MATERIAL SUPPLIED:
##########

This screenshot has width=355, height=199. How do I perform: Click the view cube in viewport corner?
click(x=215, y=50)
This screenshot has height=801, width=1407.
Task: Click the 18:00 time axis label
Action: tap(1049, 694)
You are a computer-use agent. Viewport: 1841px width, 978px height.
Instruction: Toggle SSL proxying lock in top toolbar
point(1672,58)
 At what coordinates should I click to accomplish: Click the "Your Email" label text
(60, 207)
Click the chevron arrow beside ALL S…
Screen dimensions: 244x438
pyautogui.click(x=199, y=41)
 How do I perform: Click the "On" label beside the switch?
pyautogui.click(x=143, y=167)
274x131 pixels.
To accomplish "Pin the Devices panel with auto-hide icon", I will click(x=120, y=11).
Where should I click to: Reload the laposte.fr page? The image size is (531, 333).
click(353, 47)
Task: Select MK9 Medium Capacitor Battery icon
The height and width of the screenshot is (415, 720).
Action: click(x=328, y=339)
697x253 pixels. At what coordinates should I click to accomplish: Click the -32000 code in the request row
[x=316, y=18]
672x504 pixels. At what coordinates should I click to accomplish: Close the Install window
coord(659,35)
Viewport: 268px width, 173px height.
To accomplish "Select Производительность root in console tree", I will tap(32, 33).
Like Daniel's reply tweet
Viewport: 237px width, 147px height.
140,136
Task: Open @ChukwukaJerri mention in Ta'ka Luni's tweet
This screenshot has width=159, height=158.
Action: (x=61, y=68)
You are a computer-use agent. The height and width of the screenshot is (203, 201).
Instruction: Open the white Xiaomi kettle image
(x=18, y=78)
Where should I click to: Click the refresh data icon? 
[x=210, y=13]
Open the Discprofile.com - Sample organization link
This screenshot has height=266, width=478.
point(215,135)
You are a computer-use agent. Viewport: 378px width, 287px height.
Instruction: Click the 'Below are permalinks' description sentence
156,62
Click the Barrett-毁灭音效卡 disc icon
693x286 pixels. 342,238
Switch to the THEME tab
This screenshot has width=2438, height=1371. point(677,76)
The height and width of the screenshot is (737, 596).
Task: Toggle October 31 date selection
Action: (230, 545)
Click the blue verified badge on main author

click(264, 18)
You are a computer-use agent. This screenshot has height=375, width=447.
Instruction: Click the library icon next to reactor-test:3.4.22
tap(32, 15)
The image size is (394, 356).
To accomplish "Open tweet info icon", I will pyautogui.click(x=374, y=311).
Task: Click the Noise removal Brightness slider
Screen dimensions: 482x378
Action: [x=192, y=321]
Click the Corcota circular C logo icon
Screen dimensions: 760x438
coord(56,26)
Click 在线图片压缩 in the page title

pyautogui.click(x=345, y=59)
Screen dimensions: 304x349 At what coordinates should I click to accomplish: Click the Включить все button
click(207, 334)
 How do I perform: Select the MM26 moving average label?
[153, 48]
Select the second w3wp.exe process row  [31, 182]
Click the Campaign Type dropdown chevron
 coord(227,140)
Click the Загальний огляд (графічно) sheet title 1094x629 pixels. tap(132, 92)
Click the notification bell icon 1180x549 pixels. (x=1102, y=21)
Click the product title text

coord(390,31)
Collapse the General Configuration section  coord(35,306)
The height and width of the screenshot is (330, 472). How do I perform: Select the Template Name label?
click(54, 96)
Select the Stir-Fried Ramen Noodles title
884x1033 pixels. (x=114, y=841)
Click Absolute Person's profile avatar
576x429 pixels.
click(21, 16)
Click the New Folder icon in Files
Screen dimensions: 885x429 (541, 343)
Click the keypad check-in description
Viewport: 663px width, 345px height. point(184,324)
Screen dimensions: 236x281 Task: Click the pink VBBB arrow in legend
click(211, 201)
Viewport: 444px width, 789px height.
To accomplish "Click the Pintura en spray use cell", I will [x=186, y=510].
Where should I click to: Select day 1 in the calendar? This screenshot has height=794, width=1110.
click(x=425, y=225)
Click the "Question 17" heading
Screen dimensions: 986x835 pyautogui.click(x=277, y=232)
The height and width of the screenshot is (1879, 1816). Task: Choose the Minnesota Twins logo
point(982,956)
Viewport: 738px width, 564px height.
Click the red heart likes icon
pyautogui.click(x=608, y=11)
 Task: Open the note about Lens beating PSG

##########

WORK REQUIRED: What lines of the data include the word "agent"? Copy each of them.

TASK OUTPUT:
You are a computer-use agent. Viewport: 1841px width, 978px height.
You are a computer-use agent. The height and width of the screenshot is (203, 201).
You are a computer-use agent. Viewport: 378px width, 287px height.
You are a computer-use agent. This screenshot has height=375, width=447.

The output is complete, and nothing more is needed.